- Given entries
========
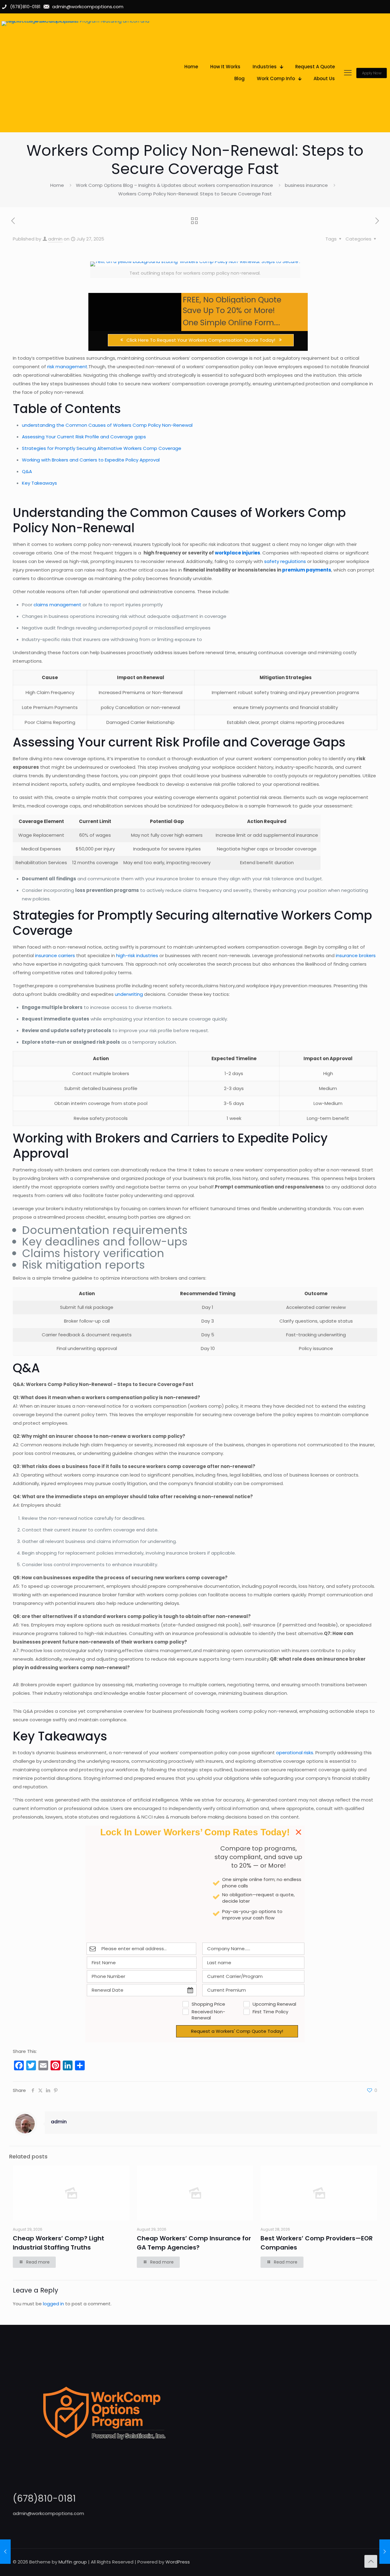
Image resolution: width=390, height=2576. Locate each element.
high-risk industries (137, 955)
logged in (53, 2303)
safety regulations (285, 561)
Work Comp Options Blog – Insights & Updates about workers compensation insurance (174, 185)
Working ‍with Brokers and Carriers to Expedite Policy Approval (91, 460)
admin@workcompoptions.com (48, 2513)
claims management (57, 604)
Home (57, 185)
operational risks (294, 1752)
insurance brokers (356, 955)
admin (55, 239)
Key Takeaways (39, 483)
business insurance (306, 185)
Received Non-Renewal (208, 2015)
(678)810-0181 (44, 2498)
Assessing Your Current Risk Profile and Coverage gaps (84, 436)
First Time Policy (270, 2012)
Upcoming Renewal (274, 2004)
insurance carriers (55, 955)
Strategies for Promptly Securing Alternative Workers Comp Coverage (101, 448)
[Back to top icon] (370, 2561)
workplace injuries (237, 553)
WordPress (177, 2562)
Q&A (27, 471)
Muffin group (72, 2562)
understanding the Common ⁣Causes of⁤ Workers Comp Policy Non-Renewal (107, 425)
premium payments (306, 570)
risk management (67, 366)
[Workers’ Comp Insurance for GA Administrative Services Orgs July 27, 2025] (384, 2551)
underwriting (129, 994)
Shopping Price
========
- Directions for this task
Of the entries above, repeat exactly the lines between the line with "insurance carriers (55, 955)" and the line with "[Workers’ Comp Insurance", inclusive, and no others.

- Task result
insurance carriers (55, 955)
Strategies for Promptly Securing Alternative Workers Comp Coverage (101, 448)
[Back to top icon] (370, 2561)
workplace injuries (237, 553)
WordPress (177, 2562)
Q&A (27, 471)
Muffin group (72, 2562)
understanding the Common ⁣Causes of⁤ Workers Comp Policy Non-Renewal (107, 425)
premium payments (306, 570)
risk management (67, 366)
[Workers’ Comp Insurance for GA Administrative Services Orgs July 27, 2025] (384, 2551)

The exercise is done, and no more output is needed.